Bone is continuously remodeled to repair and strengthen degenerative bone with accumulating dead osteocytes and microfractures. Inner ear osteoprotegerin (OPG)-mediated inhibition of otic capsular bone remodeling causes excessive perilabyrinthine bone degeneration. Consequently, microcracks accumulate around the inner ear. Microcracks cause osteocyte apoptosis and may disrupt the canalicular network connecting osteocytes. Despite their linear microscopic appearance, microcracks are three-dimensional disruption planes and represent surface areas inside a tissue space.

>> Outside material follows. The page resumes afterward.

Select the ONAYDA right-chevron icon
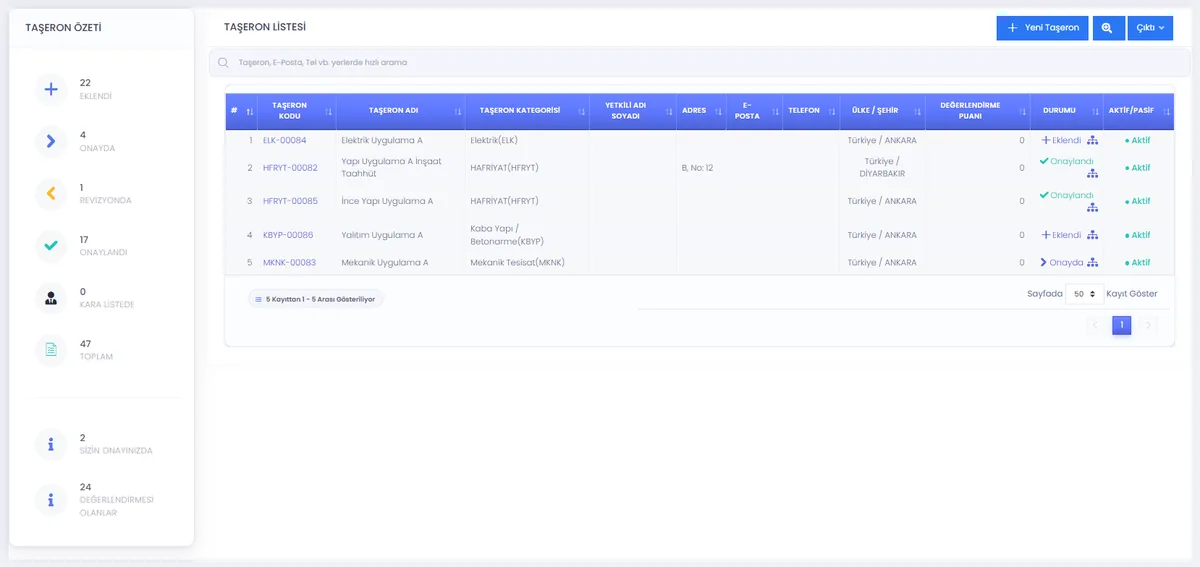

With an elevated microcrack burden the number of disconnected osteocytes is expected to increase. This may prove relevant to ongoing research in otic focal pathologies like otosclerosis. Therefore, an unbiased quantification of the microcrack surface density (mm2 /mm3 ) in the human otic capsule is essential. In this study unbiased stereology was applied to undecalcified bulk stained human temporal bones to demonstrate its feasibility in describing the three-dimensional reality behind two dimensional observations of microcracks. A total of 28 human temporal bones and five ribs were bulk stained in basic fuchsin, serially sectioned and hand-ground to a thickness of 80-120 μm. Both horizontal and vertical sections were produced and compared. This study showed that surface density of microcracks was significantly higher around the inner ear compared to ribs. Furthermore, no significant difference in microcrack surface density between horizontal and vertical sections in the temporal bone was demonstrated.
Keywords: OPG; microcrack; microfracture; otosclerosis; surface density.
© 2021 American Association for Anatomy.